Why are these two expressions different in this induction problem? Prove with $n \ge 1$:
$$\frac{3}{1\cdot2\cdot2} + \frac{4}{2\cdot3\cdot4}+\cdots+\frac{n+2}{n(n+1)2^n} = 1 - \frac{1}{(n+1)2^n}$$
First, I prove it for $n=1$:
$$\left(\frac{1+2}{1(1+1)2^1} = 1-\frac{1}{(1+1)2^1}\right) \implies \left(\frac{3}{4} = 1- \frac{1}{4}\right) \implies \left(\frac{3}{4} = \frac{3}{4}\right)$$
Which is true.
So I will now assume this:
$$\frac{3}{1\cdot2\cdot2} + \frac{4}{2\cdot3\cdot2}+\cdots+\frac{n+2}{n(n+1)2^n} = 1 - \frac{1}{(n+1)2^n}$$
And I want to prove it for $n+1$, i.e:
$$\frac{3}{1\cdot2\cdot2} + \frac{4}{2\cdot3\cdot2}+\cdots+\frac{n+2}{n(n+1)2^n} + \frac{n+3}{(n+1)(n+2)2^{n+1}}  = 1 - \frac{1}{((n+1)+1)2^{n+1}}$$
This is how I tried to prove it:
$$\frac{3}{1\cdot2\cdot2} + \frac{4}{2\cdot3\cdot2}+\cdots+\frac{n+2}{n(n+1)2^n} + \frac{n+3}{(n+1)(n+2)2^{n+1}} =$$
$$ 1 - \frac{1}{(n+1)2^n} + \frac{n+3}{(n+1)(n+2)2^{n+1}}$$
Before continuing, I usually like to grab a calculator, give a value to $n$ and evaluate my current expression with the expression I want to reach. If both values are equal, it means I'm doing okay.
So I took $n=5$ and evaluated the expression I want to reach:
$$1 - \frac{1}{(5+2)\cdot2^5+1} = \frac{447}{448}$$
Then, still with $n = 5$ I evaluated my current expression:
$$1 - \frac{1}{(5+1)\cdot2^5}+\frac{5+3}{(5+1)(5+1)\cdot2^{5+1}} = \frac{575}{576}$$
So I got $\frac{447}{448}$ for the expression I want to reach and $\frac{575}{576}$ for what I got so far. Something went wrong.
My problem with this is that I haven't done any calculations yet. All my steps so far were rather mechanical - things I always do with mathematical induction.
Maybe I simply evaluated them wrongly. But I can't see it - I've tested it many times already.
Why are both expressions different? They should be the same.

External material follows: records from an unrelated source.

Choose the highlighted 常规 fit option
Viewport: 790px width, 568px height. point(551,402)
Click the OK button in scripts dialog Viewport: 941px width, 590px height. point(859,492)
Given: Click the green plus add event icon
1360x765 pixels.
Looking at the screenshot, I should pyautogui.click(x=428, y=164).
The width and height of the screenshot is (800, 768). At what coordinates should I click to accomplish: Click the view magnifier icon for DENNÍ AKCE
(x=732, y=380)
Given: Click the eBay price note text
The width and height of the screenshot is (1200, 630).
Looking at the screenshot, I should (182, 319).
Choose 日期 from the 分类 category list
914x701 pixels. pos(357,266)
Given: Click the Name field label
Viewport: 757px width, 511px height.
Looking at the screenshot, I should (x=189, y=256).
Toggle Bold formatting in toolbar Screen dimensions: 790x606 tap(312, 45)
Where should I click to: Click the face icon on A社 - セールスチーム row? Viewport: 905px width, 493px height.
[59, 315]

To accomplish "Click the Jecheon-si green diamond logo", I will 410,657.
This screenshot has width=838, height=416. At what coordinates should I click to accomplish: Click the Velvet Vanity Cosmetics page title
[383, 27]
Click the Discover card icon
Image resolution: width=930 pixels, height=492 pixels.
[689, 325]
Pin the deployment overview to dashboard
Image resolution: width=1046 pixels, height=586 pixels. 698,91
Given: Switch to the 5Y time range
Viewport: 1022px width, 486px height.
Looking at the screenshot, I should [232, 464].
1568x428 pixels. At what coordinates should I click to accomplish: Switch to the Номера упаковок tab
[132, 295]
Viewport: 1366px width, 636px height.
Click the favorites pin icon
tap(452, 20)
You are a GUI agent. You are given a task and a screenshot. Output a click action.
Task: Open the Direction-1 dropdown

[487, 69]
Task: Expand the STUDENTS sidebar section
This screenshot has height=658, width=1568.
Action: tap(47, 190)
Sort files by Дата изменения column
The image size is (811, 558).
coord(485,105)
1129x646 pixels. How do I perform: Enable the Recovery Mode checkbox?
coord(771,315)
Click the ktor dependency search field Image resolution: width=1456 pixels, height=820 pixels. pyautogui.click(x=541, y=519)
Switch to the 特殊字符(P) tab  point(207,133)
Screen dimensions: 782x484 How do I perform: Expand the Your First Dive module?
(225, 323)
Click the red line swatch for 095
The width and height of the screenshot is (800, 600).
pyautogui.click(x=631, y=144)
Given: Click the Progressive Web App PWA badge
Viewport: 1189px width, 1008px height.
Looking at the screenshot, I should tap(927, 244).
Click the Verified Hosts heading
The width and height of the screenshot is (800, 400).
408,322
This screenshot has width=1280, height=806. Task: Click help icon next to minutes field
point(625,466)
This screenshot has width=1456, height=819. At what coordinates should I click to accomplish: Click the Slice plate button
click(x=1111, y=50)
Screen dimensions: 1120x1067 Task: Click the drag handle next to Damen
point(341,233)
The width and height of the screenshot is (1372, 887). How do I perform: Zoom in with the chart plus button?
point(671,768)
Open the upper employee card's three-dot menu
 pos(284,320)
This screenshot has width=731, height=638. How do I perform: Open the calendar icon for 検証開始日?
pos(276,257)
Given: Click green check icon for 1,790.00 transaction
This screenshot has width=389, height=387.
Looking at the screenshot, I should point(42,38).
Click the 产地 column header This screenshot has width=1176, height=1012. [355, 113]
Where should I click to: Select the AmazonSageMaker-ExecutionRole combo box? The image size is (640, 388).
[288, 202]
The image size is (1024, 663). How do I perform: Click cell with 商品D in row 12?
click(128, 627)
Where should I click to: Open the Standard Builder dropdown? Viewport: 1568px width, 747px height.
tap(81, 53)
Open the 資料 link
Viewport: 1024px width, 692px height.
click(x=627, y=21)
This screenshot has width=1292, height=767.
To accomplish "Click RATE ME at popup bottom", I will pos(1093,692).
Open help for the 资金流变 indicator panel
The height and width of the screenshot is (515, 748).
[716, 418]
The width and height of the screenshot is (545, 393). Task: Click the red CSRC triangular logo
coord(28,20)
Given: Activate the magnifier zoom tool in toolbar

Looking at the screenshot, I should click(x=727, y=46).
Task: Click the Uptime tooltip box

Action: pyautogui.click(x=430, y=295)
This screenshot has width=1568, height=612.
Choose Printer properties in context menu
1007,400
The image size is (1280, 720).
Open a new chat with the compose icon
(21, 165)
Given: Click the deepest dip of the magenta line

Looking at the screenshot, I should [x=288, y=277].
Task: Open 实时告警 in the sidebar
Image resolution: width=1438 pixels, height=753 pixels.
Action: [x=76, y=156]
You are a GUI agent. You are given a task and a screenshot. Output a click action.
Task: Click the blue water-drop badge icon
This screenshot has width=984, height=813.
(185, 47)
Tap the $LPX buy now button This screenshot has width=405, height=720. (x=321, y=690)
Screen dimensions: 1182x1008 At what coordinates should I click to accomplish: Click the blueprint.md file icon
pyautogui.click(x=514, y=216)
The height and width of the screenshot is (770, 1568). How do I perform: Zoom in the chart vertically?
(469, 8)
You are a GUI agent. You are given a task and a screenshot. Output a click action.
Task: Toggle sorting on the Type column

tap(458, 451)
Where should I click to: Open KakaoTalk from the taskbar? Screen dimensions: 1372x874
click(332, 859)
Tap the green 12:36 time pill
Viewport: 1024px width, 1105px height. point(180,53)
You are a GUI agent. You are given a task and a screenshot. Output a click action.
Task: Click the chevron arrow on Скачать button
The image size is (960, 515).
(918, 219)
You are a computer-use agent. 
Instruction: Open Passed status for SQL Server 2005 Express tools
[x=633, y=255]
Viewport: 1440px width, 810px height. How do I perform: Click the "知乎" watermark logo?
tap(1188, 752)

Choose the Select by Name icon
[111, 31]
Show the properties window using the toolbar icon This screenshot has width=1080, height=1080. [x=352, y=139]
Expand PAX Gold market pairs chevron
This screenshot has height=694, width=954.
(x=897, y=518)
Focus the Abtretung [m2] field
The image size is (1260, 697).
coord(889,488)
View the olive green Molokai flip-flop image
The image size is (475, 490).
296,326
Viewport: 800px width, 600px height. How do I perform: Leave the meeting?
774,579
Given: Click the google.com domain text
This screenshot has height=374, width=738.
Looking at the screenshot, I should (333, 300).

 A: There is a flaw in the logic in this posting:
begin quote:
First, I prove it for $n=1$:
$$\left(\frac{1+2}{1(1+1)2^1} = 1-\frac{1}{(1+1)2^1}\right) \implies \left(\frac{3}{4} = 1- \frac{1}{4}\right) \implies \left(\frac{3}{4} = \frac{3}{4}\right)$$
Which is true.
end of quote
This is not valid reasoning.  You're saying "Let's prove $A$, as follows: If $A$ then $3/4 = 3/4$, which is true."  Very well then, I shall prove that Socrates was John F. Kennedy: If Socrates was John F. Kennedy, then Socrates died in 1963, and hence, Socrates was mortal.  Which is true."  To say "If B then A. And A is true.  Therefore B." is a standard erroneous form of reasoning.  Writers on logic since the time of Aristotle have identified this as a fallacy.  A correct way of reasoning is this:
$$
\frac{1+2}{1(1+1)2^1} = \frac34 = 1 - \frac14 = 1-\frac{1}{(1+1)2^1}.
$$
Therefore the proposition in case $n=1$.
And then you repeat the same fallacy in your inductive step.
You should write "$=$" between things ALREADY KNOWN TO BE EQUAL.  Then when you write
$$
A = B = C = \cdots = Z,
$$
then that proves that $A=Z$.  You should not write
$$
A = Z
$$
therefore
$$
B=Y
$$
therefore
$$
C=X
$$
etc. etc. etc. etc.
Therefore
$$
3=3
$$
which is true.  Therefore $A=Z$.
A: Elevating comment to answer, at suggestion of OP: 
In the last term of the last displayed equation, there is a $5+1$ where there should be a $5+2$. Jonas Meyer notes that this correction gets rid of the discrepancy.